I would like to use the transformer architecture for a sequence-labeling problem. I have two files, one consisting of the input tokens, and the other one of the labels. The labels are short strings and there are about 100 different types of them. I guess I only need to the encoder and no decoder since the number of input tokens and output tokens is identical. For output, this could be realized by classes for each input token. Now my question might be trivial but how to do this in t2t? I have seen the tansformer_encoder used for phrase classification, but I am not clear on how to use it for classification of each individual token.
I'm working on a similar project, and I've found it helpful to think about this as a translation problem, in a way. Essentially you're "translating" from whatever original language you're working in to a new "language" of labels. In my case I used the transformer model with hparams transformer_big, but made a few customizations to fit my particular dataset. (Those customizations are pretty specific to my data/problem so I won't go into them).
I'm still using the decoder to make predictions. I don't think I understand how you can make predictions without using the decoder. I do use the flags --decode_hparams="extra_length=0,force_decode_length=True" in the decoder script to ensure that the prediction length matches the input length (and in practice it still sometimes predicts extra length, but that hasn't been affecting my results so I've just let that one go...).
The solution with a decoder with extra_length=0 seems to be suboptimal for sequence labeling tasks, where the number of output labels is granted to be the same as the number of input tokens. It makes no sense to train the enc-dec attention. A better approach would be to just add a softmax layer on top of the encoder (or you can call it a decoder).
in practice it still sometimes predicts extra length
In practice, there are multiple sentences of different lengths in a batch. So even with extra_length=0 any output label sequence may be as long as the longest input sequence in a given batch. You could try decoding with batch_size=1 - that should prevent the too long outputs, but there may be still too short outputs.
Of course, a properly trained model will learn to predict the same length in most cases, but it cannot be granted (the length depends also on the alpha beam-search parameter).
That's a very good point. Using the decoder is working well enough in my case, but you're right that it's probably unnecessary and I could get the same result much more efficiently with a softmax in place of the decoder step. And I wouldn't have those pesky samples with extra length.

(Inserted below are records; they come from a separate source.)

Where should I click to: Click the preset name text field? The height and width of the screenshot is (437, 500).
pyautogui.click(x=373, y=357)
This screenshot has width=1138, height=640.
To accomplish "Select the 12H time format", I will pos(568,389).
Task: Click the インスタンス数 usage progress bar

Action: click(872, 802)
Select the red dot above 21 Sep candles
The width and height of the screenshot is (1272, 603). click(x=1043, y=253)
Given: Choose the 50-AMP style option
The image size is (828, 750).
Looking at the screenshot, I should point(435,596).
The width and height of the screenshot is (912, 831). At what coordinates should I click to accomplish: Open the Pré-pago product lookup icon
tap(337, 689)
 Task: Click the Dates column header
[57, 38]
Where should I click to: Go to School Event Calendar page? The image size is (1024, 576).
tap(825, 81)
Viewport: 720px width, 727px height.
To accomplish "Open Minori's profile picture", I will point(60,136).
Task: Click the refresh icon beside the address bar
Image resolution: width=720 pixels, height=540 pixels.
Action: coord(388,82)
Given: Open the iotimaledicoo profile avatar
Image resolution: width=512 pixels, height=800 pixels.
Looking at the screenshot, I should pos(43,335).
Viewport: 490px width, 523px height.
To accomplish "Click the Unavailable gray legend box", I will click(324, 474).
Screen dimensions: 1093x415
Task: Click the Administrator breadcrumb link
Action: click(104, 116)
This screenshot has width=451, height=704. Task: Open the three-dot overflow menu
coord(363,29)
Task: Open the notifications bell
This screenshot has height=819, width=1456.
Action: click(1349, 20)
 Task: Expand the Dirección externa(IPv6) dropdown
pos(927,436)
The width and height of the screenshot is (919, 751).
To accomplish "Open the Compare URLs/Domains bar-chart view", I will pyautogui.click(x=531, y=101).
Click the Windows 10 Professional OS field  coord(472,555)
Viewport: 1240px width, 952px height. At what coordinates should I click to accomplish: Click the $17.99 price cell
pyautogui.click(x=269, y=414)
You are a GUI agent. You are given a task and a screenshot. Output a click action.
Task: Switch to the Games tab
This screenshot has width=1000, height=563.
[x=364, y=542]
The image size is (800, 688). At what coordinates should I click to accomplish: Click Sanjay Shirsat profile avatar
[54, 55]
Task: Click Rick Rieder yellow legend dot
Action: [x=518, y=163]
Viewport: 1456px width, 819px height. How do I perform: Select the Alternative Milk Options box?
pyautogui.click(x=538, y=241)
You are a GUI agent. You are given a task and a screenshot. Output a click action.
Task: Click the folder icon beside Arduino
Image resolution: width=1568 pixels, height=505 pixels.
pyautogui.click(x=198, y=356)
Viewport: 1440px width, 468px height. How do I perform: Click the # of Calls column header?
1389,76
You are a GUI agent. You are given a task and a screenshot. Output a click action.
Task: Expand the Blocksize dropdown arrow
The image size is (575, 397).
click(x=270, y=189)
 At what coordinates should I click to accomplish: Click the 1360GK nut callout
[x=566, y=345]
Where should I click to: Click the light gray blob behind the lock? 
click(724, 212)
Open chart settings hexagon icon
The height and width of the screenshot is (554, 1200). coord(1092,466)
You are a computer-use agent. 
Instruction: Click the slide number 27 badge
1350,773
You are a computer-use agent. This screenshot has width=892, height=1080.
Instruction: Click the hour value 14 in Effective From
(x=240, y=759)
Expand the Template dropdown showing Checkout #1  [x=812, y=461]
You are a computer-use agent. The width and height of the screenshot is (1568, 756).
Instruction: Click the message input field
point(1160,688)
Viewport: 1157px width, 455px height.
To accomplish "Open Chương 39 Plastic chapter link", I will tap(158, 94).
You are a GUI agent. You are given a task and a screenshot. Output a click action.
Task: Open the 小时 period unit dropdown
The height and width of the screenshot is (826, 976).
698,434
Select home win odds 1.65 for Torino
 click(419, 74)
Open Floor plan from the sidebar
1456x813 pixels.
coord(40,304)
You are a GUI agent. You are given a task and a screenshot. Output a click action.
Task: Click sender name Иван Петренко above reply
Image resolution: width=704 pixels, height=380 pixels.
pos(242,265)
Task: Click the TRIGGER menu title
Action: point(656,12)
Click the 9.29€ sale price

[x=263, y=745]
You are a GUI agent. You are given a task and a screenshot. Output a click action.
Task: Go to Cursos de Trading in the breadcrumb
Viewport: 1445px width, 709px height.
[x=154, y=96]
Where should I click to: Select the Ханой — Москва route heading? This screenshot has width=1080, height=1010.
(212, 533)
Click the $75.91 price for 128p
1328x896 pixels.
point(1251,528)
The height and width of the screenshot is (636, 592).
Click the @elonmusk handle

Which I guess gets back to the original question of how to actually do that. I'm struggling to see how this would be implemented as a problem within tensor2tensor, though I'm probably just not understanding the library well enough yet. I see the Text2Class problem, but as the original issue points out, that's a single classification for the entire input. Setting the targets as a series of labels seems like it just gets you back to using the decoder.
I did see a possible solution in this issue: https://github.com/tensorflow/tensor2tensor/issues/813, but it would be nice to figure out how to do this within tensor2tensor.
I am here looking for the answer too. I have a problem similar to the sequence labeling, where for every word many labels are certainly wrong, and I need to exclude them before the prediction.